Perhaps one can suggest that a few basic points should be raised, and answers — clear answers — demanded of any and every apologist for Islam who wishes to appear on any show.
These should focus on several matters:
1) The division of the world between Believer and Infidel, Dar al-Islam and Dar al-Harb. Passages from the Qur’an and stories from the Hadith should be in possession of the radio talk-show host or interviewer, so that there will be not mere silence, or a mere expression of “that isn’t true” or “that can’t be true.” Rather, the Muslim spokesman will be presented with a point-by-point offering of the textual evidence.
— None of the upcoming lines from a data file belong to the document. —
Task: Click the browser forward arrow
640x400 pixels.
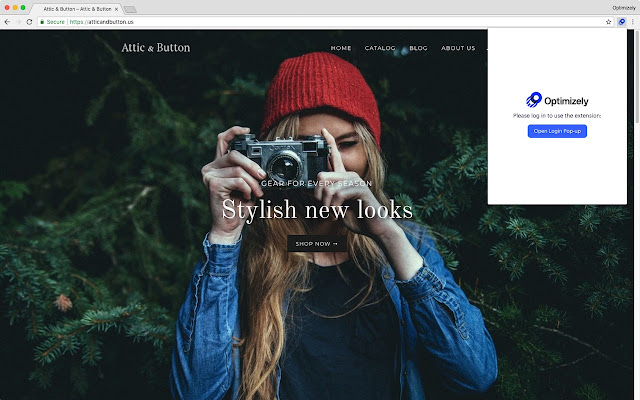Action: [x=18, y=22]
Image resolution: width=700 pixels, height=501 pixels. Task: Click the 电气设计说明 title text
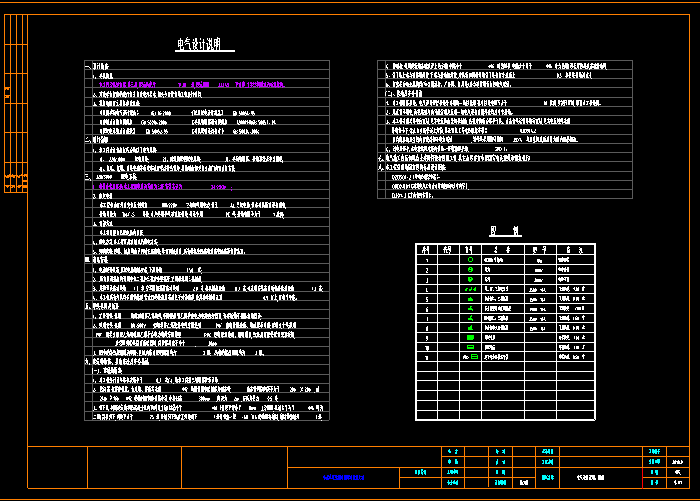pyautogui.click(x=205, y=45)
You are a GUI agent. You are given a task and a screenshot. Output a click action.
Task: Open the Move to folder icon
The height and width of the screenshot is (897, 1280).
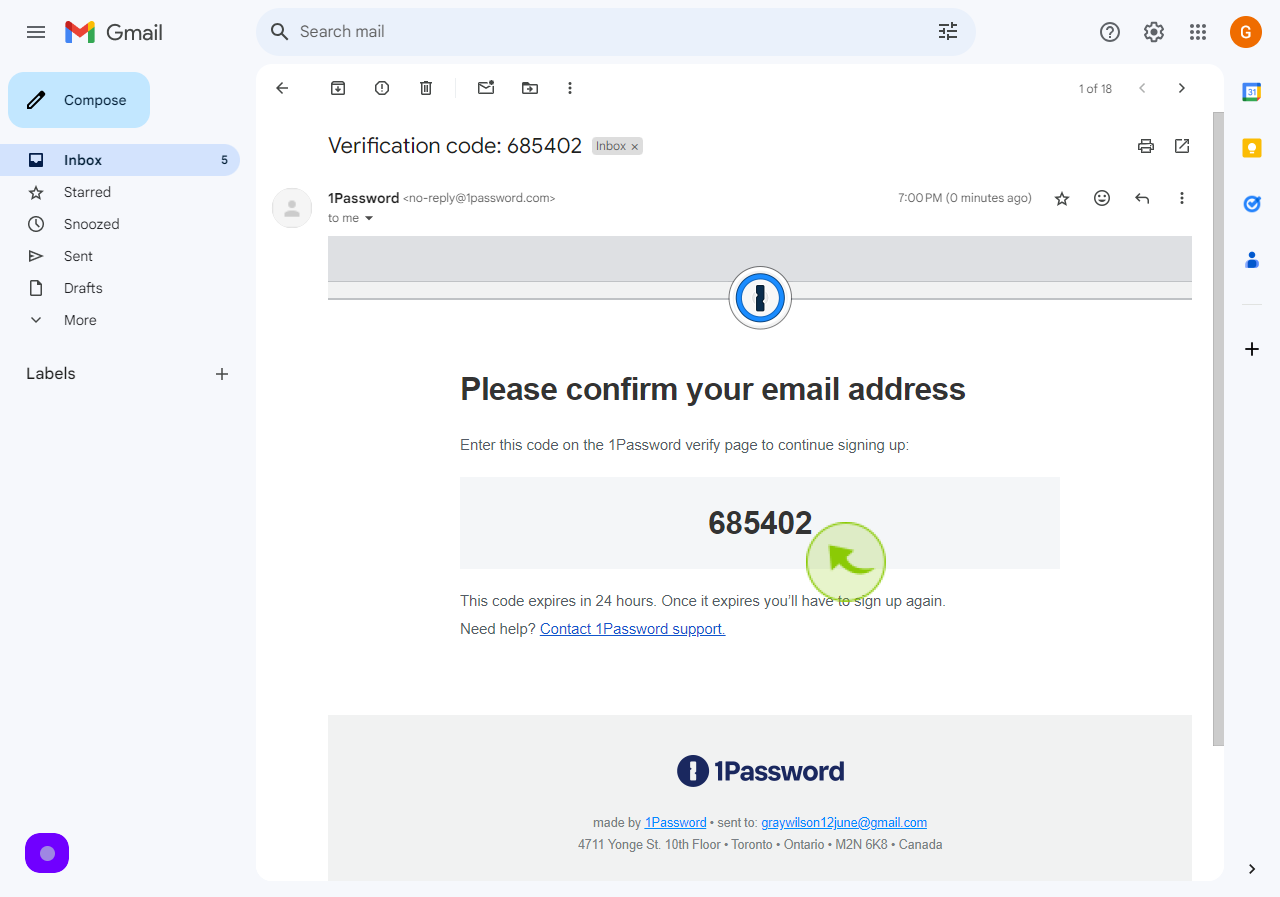pos(530,88)
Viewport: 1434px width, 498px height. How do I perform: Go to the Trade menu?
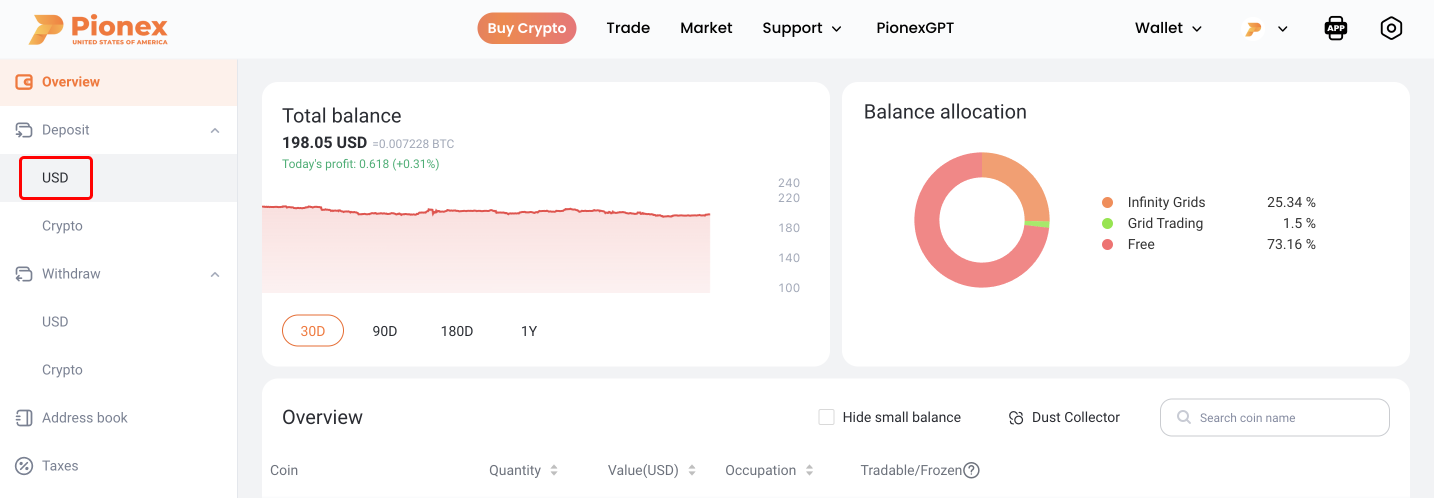[628, 28]

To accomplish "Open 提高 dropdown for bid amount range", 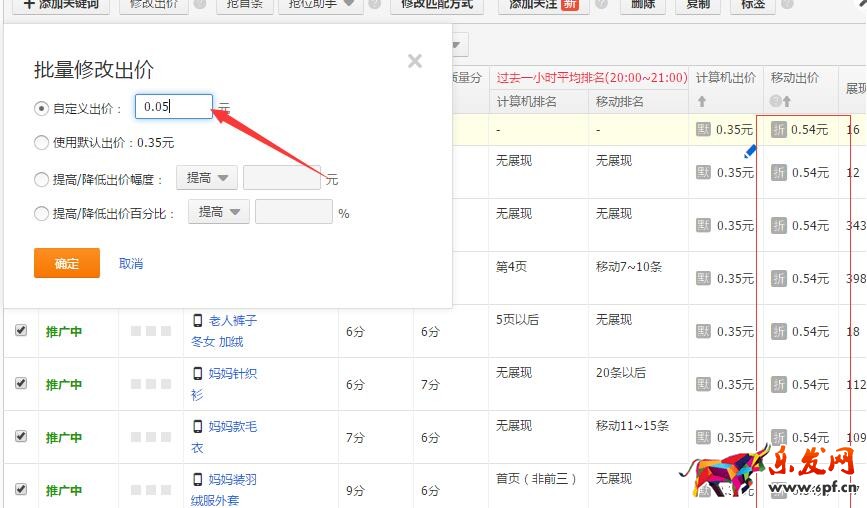I will coord(207,178).
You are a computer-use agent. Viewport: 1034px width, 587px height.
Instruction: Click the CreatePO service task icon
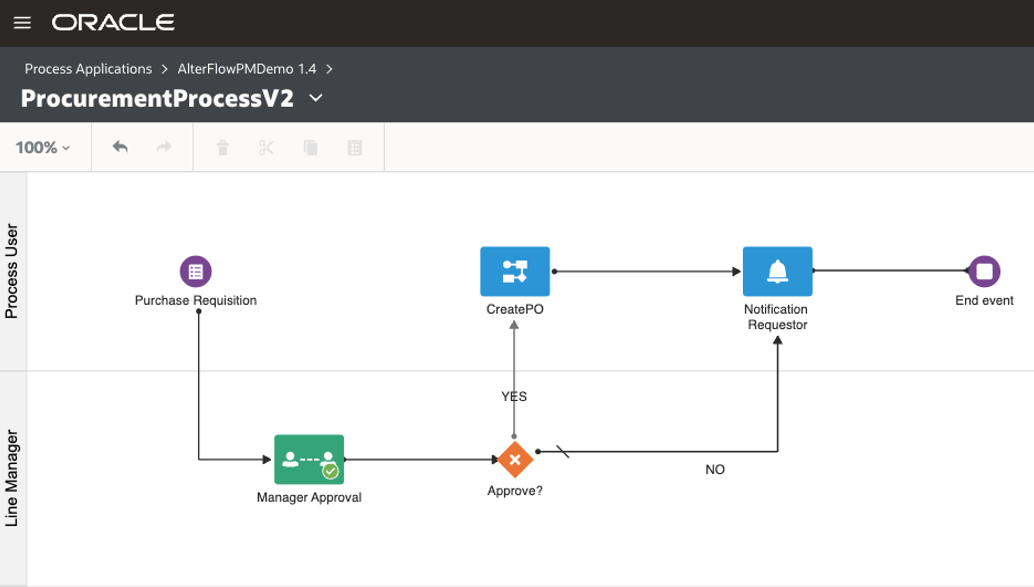point(514,270)
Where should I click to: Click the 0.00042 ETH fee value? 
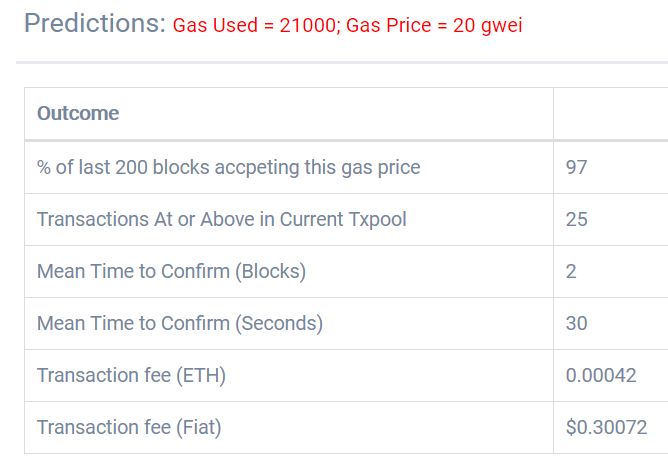coord(601,375)
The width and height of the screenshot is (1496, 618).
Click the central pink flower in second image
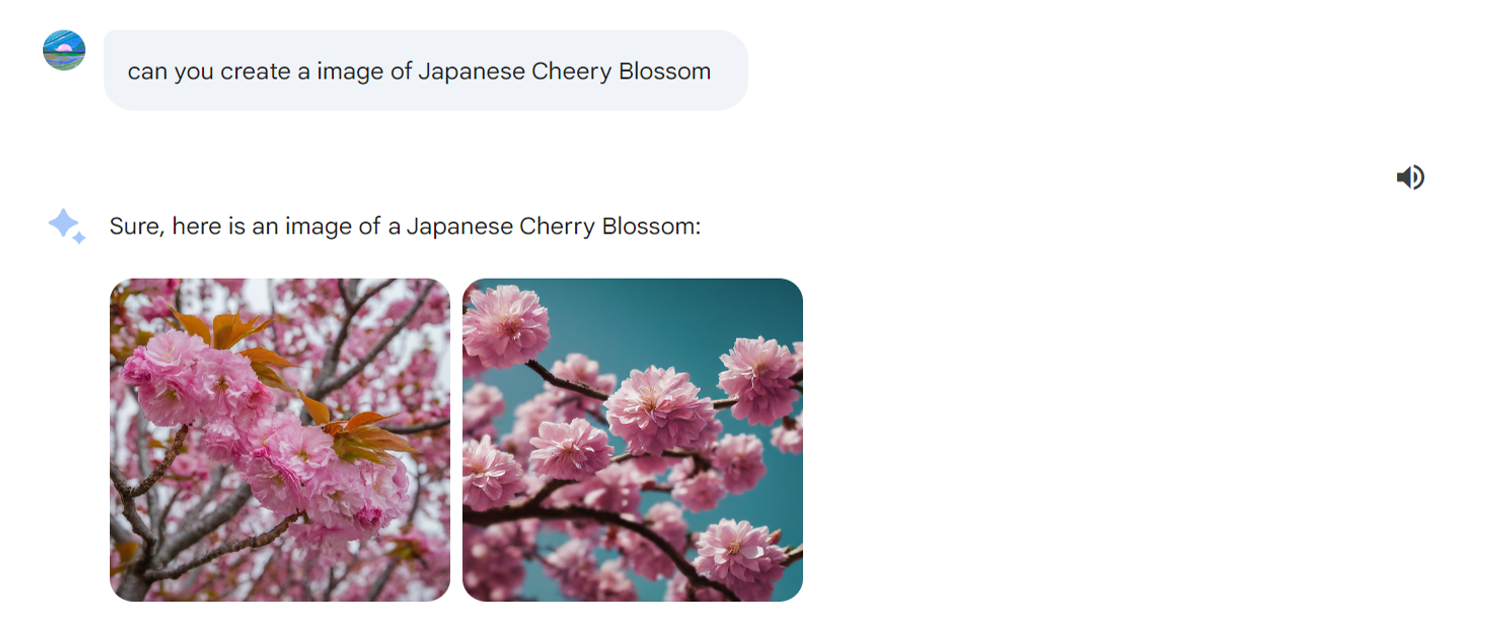[x=658, y=410]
2) The duty of Jihad, called by some the Sixth Pillar of Islam, and when it is a collective and when an individual duty (quotes at the ready), and what the goal of Jihad (to spread Islam until it dominates everywhere, and everywhere Muslims rule) is — all this should be constantly dinned into the minds of listeners. Furthermore, Infidel debaters and talk-show hosts should have ready a list, taken from Muslim sources, of the varied instruments of Jihad: qital or combat (including what can reasonably be described as terrorism), the “money” or “wealth” weapon, Da’wa, and demographic conquest. Have figures on the size of Muslim families, on the demands made by the Muslims within the Lands of the Infidels for changes to the Infidel legal, political, and social institutions, and also figures on the growth of Muslim populations in the Western world since, roughly, 1960 or 1970 — broken down by country. And don’t forget to include the triumphalist remarks about conquest through demography, made by everyone from Boumedienne at the United Nations in 1974, to a mild-mannered Pakistani accountant writing an article in the newspaper “Dawn.”
3. Ask the Muslim interlocutor about the figure of Muhammad, and about the description of him as “uswa hasana” (a phrase used three times in the Qur’an, twice in relation to Abrham, once about Muhammad), or “al-insan al-kamil.” Ask if he, Muhammad, is indeed regarded as the Perfect Man, whose behavior and whose words and deeds are a model — Sunnah — for Muslims to emulate, and emulate in every way. If that is conceded, then proceed to list some of the things with which Muhammad is associated: the Khaybar Oasis attack, the decapitation of the Banu Qurayza, the seizure and enslavement of women, the murder of Asma bint Marwan and Abu Afak, the marriage and sexual intercourse with nine-year-old Aisha, and so on.
In no time at all, that Muslim spokesman will be spluttering. “How dare you? How dare you bring up these things? I’m leaving. I’m not coming back.”
Induce the hysteria, just the way an obstetrician induces the contractions. Make those mental contractions begin early in the program. Have the mask of sweet reason pulled off as soon as possible.
Go to it.
It will be most effective.
And surely, many who visit this website could produce such a guide, not only to be made available for debaters and talk-show hosts on radio and television, but also for those who simply show up at this or that occasion for “dialogue” at a mosque, or at some presentation during “Islam Week” at some campus, or at some political gathering. It could and should be produced by and for those who, entirely clear-thinking and unintimidated, appear expressly in order to throw a truthful spanner in the lying works.